Hardware-Aware Quantum Support Vector Machines

Abstract

Deploying quantum machine learning algorithms on near-term quantum hardware requires circuits that respect device-specific gate sets, connectivity constraints, and noise characteristics. We present a hardware-aware Neural Architecture Search (NAS) approach for designing quantum feature maps that are natively executable on IBM quantum processors without transpilation overhead. Using genetic algorithms to evolve circuit architectures constrained to IBM Torino native gates (ECR, RZ, SX, X), we demonstrate that automated architecture search can discover quantum Support Vector Machine (QSVM) feature maps achieving competitive performance while guaranteeing hardware compatibility. Evaluated on the UCI Breast Cancer Wisconsin dataset, our hardware-aware NAS discovers a 12-gate circuit using exclusively IBM native gates (6 ECR, 3 SX, 3 RZ) that achieves 91.23 % accuracy on 10 qubits-matching unconstrained gate search while requiring zero transpilation. This represents a 27 percentage point improvement over hand-crafted quantum feature maps (64 % accuracy) and approaches the classical RBF SVM baseline (93 %).
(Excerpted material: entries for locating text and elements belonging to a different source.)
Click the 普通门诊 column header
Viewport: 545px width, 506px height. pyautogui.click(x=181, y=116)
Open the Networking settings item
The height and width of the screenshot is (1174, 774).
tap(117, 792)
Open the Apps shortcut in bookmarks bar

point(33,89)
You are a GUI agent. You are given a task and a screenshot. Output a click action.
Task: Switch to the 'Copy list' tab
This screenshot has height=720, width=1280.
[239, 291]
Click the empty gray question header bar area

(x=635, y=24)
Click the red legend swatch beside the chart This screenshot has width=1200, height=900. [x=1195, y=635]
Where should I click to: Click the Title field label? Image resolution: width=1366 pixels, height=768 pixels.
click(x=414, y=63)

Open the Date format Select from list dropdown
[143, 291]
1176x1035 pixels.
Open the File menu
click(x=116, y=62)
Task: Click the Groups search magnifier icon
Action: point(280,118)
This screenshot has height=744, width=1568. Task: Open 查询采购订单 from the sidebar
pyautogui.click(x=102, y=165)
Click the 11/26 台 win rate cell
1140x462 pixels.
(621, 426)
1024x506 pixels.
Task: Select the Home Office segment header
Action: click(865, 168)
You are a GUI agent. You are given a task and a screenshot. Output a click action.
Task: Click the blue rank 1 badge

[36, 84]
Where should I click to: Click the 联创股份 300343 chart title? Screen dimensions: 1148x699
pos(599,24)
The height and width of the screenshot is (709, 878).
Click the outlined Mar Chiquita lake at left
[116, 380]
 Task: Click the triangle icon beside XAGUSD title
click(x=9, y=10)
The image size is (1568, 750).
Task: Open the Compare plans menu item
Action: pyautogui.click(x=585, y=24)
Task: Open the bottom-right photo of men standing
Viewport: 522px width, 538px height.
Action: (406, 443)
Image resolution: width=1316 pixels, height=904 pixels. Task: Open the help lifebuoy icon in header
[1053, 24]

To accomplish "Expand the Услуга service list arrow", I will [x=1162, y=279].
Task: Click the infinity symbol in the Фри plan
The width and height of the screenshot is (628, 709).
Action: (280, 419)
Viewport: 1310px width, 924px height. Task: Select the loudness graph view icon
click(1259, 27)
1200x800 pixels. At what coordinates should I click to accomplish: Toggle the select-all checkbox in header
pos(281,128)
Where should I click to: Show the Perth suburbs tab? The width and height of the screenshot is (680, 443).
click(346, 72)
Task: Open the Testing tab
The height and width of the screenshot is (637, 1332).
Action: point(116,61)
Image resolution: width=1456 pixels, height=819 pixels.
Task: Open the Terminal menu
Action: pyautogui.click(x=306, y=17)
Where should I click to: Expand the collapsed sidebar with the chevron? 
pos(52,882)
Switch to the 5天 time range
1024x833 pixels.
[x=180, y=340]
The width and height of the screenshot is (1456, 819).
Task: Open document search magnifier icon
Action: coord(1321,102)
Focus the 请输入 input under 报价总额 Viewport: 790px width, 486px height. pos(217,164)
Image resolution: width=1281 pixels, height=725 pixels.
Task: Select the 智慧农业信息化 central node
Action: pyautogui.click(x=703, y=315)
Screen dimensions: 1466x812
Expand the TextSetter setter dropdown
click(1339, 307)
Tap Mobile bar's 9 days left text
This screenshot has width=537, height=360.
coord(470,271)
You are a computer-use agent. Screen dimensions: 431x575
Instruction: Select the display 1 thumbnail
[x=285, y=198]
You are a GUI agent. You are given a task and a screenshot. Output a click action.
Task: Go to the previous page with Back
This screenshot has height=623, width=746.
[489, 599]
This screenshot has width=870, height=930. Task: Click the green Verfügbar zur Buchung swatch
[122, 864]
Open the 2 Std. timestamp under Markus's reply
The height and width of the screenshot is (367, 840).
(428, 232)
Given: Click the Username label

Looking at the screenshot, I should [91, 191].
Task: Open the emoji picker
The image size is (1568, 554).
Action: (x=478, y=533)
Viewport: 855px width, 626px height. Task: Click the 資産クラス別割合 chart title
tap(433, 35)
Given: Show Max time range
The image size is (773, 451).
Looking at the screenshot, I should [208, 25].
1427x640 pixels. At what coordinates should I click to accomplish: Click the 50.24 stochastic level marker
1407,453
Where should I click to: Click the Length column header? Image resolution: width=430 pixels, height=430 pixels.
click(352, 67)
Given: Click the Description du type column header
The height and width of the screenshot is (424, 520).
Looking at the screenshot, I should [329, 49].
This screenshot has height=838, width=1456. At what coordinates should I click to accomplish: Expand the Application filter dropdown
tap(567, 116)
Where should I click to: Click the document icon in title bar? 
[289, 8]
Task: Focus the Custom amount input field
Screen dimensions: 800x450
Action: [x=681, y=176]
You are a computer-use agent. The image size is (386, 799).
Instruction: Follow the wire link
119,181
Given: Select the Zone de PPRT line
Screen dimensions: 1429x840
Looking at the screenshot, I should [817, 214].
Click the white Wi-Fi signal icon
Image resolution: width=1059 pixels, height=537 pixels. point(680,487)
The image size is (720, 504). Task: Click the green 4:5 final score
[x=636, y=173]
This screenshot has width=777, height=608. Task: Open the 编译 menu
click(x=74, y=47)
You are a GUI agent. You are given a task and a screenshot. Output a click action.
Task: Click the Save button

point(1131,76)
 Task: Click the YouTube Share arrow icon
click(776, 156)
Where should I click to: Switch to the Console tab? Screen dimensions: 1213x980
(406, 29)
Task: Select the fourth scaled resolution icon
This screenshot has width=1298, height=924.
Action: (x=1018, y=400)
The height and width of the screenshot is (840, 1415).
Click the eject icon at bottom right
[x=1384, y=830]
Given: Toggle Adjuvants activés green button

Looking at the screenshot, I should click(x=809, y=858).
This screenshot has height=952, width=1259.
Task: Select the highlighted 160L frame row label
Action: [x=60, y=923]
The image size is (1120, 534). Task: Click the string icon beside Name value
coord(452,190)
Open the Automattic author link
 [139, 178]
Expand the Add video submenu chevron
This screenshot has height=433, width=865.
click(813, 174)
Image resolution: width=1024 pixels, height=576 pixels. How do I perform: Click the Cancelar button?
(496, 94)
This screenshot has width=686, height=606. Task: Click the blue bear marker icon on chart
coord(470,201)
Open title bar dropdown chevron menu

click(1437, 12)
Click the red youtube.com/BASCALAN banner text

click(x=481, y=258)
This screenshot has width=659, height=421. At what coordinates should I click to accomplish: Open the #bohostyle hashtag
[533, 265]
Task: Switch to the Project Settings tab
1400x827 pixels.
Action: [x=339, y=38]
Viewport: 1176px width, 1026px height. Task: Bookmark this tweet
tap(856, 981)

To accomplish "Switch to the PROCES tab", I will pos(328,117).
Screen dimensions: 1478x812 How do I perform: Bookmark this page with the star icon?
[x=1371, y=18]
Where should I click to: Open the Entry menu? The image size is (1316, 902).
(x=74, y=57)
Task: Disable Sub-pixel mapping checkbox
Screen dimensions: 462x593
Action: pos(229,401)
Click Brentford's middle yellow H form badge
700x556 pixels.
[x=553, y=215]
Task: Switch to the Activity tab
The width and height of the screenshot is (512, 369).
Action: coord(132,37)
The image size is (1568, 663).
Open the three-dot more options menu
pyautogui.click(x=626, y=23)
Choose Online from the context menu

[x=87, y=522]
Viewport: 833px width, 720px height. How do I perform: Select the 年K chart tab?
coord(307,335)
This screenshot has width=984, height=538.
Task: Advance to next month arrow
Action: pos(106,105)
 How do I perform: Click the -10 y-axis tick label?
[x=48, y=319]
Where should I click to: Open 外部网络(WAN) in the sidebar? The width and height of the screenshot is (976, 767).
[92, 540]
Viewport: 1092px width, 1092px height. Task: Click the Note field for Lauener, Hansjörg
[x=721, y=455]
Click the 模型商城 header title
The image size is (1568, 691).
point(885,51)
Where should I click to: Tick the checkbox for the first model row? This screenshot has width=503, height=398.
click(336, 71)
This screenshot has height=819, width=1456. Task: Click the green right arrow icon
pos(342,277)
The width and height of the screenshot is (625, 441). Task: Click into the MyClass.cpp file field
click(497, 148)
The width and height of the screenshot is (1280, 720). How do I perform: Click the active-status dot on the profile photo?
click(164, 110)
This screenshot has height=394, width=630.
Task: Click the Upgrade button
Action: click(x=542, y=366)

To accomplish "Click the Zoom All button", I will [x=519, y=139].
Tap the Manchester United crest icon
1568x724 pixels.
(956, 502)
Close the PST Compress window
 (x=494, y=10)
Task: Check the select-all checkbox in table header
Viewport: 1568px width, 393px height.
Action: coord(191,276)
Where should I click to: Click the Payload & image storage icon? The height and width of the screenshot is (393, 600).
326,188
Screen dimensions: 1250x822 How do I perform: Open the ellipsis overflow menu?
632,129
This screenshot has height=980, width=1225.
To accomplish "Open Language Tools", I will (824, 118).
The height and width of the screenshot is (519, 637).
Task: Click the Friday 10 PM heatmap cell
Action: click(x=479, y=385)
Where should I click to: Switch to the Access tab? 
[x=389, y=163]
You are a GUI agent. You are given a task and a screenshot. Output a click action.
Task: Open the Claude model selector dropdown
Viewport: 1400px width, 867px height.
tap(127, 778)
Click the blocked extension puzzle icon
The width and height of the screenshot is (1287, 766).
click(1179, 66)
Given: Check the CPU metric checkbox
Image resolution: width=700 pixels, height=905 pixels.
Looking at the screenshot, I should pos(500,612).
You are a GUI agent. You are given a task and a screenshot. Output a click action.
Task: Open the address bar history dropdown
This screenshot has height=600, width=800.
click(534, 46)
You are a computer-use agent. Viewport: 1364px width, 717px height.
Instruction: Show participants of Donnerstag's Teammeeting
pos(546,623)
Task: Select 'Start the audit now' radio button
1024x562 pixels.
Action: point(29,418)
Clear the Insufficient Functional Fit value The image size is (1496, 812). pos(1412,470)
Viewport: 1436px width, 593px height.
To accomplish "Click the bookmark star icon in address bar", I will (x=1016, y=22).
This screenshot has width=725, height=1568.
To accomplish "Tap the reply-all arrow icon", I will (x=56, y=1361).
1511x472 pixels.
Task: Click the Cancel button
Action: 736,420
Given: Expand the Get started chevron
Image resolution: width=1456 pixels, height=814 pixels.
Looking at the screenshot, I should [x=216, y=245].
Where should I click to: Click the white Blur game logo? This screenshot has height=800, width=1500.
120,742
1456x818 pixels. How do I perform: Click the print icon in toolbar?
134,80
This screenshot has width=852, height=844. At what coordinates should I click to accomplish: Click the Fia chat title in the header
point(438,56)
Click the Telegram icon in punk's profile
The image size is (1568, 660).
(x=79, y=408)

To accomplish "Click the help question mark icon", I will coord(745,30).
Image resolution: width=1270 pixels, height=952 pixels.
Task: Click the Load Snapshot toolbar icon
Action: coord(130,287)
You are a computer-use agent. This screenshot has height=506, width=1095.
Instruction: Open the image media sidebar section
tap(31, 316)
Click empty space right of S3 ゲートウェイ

We show that removing architectural constraints (fixed RZ placement) within hardware-aware search yields 3.5 percentage point gains, and that 100 % native gate usage eliminates decomposition errors that plague universal gate compilations. Our work demonstrates that hardware-aware NAS makes quantum kernel methods practically deployable on current noisy intermediate-scale quantum (NISQ) devices, with circuit architectures ready for immediate execution without modification.